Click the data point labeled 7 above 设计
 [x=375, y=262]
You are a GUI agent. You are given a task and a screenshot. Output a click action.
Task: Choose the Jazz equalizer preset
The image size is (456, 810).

**Consigne**
Recopiez tous les items ci-dessus tels quels, ligne par ligne.

**Problème résolu**
Click the data point labeled 7 above 设计
 [x=375, y=262]
You are a GUI agent. You are given a task and a screenshot. Output a click action.
Task: Choose the Jazz equalizer preset
The image size is (456, 810).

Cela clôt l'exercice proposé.